- League: International League
- Sport: Baseball
- Duration: April 17 – September 23
- Games: 154
- Teams: 8

Regular season
- Season MVP: George Puccinelli, Baltimore Orioles

Governors' Cup Playoffs
- League champions: Syracuse Chiefs
- Runners-up: Montreal Royals

IL seasons
- ← 19341936 →

= 1935 International League season =

The 1935 International League was a Class AA baseball season played between April 17 and September 23. Eight teams played a 154-game schedule, with the top four teams qualifying for the post-season.

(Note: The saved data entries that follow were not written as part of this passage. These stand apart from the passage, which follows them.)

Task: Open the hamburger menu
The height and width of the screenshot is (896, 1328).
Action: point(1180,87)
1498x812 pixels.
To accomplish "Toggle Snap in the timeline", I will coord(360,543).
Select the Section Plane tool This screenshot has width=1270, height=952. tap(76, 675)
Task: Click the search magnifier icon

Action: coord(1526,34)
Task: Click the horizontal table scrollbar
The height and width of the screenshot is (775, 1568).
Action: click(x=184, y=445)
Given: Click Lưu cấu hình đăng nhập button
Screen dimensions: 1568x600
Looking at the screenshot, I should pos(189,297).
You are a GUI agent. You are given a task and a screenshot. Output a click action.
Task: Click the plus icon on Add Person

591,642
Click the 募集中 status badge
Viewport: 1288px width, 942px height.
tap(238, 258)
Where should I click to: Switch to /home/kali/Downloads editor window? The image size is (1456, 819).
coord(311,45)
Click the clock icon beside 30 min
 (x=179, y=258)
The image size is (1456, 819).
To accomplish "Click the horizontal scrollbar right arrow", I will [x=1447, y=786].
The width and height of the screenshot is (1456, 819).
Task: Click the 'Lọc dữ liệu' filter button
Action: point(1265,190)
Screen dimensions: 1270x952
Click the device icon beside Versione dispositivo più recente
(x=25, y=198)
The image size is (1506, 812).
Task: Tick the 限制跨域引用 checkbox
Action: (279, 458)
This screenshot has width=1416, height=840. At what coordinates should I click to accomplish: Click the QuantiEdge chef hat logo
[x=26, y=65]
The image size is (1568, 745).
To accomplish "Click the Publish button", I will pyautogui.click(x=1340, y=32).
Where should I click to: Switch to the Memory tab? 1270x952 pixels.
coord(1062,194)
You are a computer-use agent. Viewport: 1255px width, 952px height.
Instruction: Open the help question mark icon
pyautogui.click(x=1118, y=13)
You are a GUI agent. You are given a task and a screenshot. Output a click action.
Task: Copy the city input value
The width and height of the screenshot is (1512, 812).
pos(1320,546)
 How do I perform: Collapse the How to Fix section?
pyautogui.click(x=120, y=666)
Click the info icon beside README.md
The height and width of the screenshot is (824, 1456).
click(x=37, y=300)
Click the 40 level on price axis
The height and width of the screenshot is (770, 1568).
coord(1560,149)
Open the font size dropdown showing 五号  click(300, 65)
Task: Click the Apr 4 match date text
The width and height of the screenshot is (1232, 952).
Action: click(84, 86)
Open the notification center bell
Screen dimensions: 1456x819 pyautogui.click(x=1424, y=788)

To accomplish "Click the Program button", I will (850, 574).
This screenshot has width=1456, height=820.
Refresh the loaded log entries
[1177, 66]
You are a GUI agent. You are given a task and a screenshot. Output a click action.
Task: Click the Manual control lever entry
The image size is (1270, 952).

The Syracuse Chiefs won the Governors' Cup, defeating the Montreal Royals in the final round of the playoffs.

==Teams==

1935 International League
| Team | City | MLB Affiliate | Stadium |
| Albany Senators | Albany, New York | Washington Senators | Hawkins Stadium |
| Baltimore Orioles | Baltimore, Maryland | None | Oriole Park |
| Buffalo Bisons | Buffalo, New York | None | Offermann Stadium |
| Montreal Royals | Montreal, Quebec | None | Delorimier Stadium |
| Newark Bears | Newark, New Jersey | New York Yankees | Ruppert Stadium |
| Rochester Red Wings | Rochester, New York | St. Louis Cardinals | Red Wing Stadium |
| Syracuse Chiefs | Syracuse, New York | Boston Red Sox | Municipal Stadium |
| Toronto Maple Leafs | Toronto, Ontario | Cincinnati Reds | Maple Leaf Stadium |

==Regular season==
===Summary===
- The Montreal Royals finished with the best regular season record for the first time in team history.

===Standings===

International League
| Team | Win | Loss | % | GB |
| Montreal Royals | 92 | 62 | .597 | – |
| Syracuse Chiefs | 87 | 67 | .565 | 5 |
| Buffalo Bisons | 86 | 67 | .562 | 5.5 |
| Newark Bears | 81 | 71 | .533 | 10 |
| Baltimore Orioles | 78 | 74 | .513 | 13 |
| Toronto Maple Leafs | 78 | 76 | .506 | 14 |
| Rochester Red Wings | 61 | 91 | .401 | 30 |
| Albany Senators | 49 | 104 | .320 | 42.5 |

==League Leaders==
===Batting leaders===

| Stat | Player | Total |
|---|---|---|
| AVG | George Puccinelli, Baltimore Orioles | .359 |
| H | George Puccinelli, Baltimore Orioles | 209 |
| R | George Puccinelli, Baltimore Orioles | 135 |
| 2B | George Puccinelli, Baltimore Orioles | 49 |
| 3B | Al Niemiec, Syracuse Chiefs | 15 |
| HR | George Puccinelli, Baltimore Orioles | 53 |
| RBI | George Puccinelli, Baltimore Orioles | 172 |
| SB | Ernie Koy, Newark Bears | 33 |

===Pitching leaders===

| Stat | Player | Total |
|---|---|---|
| W | Pete Appleton, Montreal Royals | 23 |
| L | Dutch Lieber, Albany Senators | 19 |
| ERA | Joe Cascarella, Syracuse Chiefs | 2.35 |
| CG | Pete Appleton, Montreal Royals Harry Smythe, Montreal Royals | 23 |
| SHO | Ted Kleinhans, Newark Bears | 6 |
| SO | Bill Harris, Buffalo Bisons | 137 |
| IP | Ken Ash, Buffalo Bisons | 279.0 |

==Playoffs==
- The Syracuse Chiefs won their first Governors' Cup, defeating the Montreal Royals in seven games.